Het starten van een tijdsgebonden behandeling is niet zo eenvoudig als het starten van een continue behandeling. Bij behandeling met venetoclax en obinutuzumab begint de eerstelijnsbehandeling met intraveneuze infusen van het monoklonale antilichaam. De eerste infusie wordt verdeeld over twee dagen, waarna de patiënt wekelijks en vervolgens maandelijks infusen krijgt, tot maximaal zes cycli. Orale venetoclaxtherapie wordt gelijktijdig gedurende een jaar voortgezet, somt hij op.
"Dit toont aan dat een behandeling met een beperkte duur in eerste instantie een grotere betrokkenheid van het therapeutische team vereist dan een continue behandeling. De voordelen blijven echter de effectiviteit en efficiëntie van de therapie, dus dit probleem moet holistisch worden benaderd ", aldus professor Giannopoulos.
Hij benadrukt dat patiënten aan het begin van de behandeling geïnformeerd moeten worden over de noodzaak van frequentere bezoeken, maar met de verwachting de behandeling binnen een bepaalde termijn af te ronden. Ze moeten er ook op gewezen worden dat ze geen risico lopen op toxiciteit door de therapie en dat, wat de effectiviteit betreft, minimale uitroeiing van de resterende ziekte zeer gebruikelijk is.
"Bij behandeling met venetoclax en ibrutinib begint de behandeling met drie cycli ibrutinib, gevolgd door wekelijks venetoclax gedurende vijf weken. De patiënt moet daarom gedurende iets meer dan een maand eenmaal per week terugkomen naar het centrum totdat de streefdosis is bereikt. De behandeling wordt vervolgens voortgezet met twee orale medicijnen. De volledige therapie duurt 15 maanden. Het begin is ook wat ingewikkelder, maar op de lange termijn heeft de patiënt geen behandeling meer nodig omdat hij of zij in diepe remissie is", legt de expert uit.
Een aanzienlijke verlichting voor de betaler.
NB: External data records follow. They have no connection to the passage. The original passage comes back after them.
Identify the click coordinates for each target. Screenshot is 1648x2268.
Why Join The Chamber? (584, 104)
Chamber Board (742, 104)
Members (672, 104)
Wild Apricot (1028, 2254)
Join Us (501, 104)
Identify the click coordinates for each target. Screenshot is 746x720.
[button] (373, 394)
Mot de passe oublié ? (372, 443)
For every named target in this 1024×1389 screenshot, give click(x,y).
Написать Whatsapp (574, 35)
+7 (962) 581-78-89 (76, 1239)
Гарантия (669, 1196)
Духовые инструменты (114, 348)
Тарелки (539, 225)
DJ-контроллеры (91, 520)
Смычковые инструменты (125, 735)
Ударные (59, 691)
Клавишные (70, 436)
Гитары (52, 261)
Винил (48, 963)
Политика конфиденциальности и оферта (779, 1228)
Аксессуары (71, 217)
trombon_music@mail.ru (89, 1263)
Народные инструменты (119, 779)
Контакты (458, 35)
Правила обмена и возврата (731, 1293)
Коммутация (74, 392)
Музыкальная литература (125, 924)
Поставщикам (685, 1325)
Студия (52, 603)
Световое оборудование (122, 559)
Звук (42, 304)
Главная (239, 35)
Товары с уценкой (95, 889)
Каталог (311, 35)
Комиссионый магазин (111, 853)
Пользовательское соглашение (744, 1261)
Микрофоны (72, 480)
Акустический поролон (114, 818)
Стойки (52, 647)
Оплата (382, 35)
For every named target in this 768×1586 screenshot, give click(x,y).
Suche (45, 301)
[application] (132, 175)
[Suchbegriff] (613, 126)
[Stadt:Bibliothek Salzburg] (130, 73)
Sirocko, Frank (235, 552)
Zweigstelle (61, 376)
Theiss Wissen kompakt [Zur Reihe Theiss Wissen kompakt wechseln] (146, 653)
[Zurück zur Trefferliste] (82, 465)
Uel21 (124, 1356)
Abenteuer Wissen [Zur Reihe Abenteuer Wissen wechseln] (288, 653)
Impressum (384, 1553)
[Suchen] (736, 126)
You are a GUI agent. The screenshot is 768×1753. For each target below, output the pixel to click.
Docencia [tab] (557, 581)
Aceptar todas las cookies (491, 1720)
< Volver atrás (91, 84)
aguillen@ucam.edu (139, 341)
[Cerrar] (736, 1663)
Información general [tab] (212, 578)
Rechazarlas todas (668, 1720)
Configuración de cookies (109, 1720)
Maar niet alleen dat.Zoals hij zegt, als het gaat om de positieve aspecten voor het systeem, werd in het geval van de behandeling met venetoclax plus obinutuzumab een financieel voordeel aangetoond na 80 weken therapie, en in het geval van de behandeling met venetoclax plus ibrutinib na 120 weken therapie .
" Alles wat na deze tijd gebeurt, kan als positief worden beschouwd, omdat de betaler vanaf dat moment niet meer zoveel geld hoeft uit te geven aan continue therapie als anders het geval zou zijn geweest. Dit is een belangrijk argument voor toezichthouders, ook wat betreft budgetplanning. Daarom lijkt het erop dat latere, tijdsgebonden therapieën, waaronder een nieuwe BTK-remmer of een nieuwe BCL2-antagonist, die momenteel in registratiestudies zijn, systematisch de voorkeur zullen krijgen", aldus professor Giannopoulos.
Hij voegt eraan toe dat de JHPOR-publicatie ook benadrukt dat het aantal patiënten met CLL toeneemt, en hoewel continue behandeling aanvankelijk gemakkelijker is, zal er met de groeiende populatie patiënten die continue behandeling nodig hebben, een aanzienlijk probleem ontstaan. Het zal alleen wel wat vertraging oplopen.
- Als hematologen nu niet elke week patiënten aannemen met tijdsgebonden therapieën, zullen ze over een paar jaar een veelvoud aan patiënten aannemen, aldus de professor.
- Veel patiënten met CLL kunnen baat hebben bij therapieën met een beperkte duur, maar in Polen lijkt de groep die zo'n behandeling krijgt, vooralsnog te klein, benadrukt hij.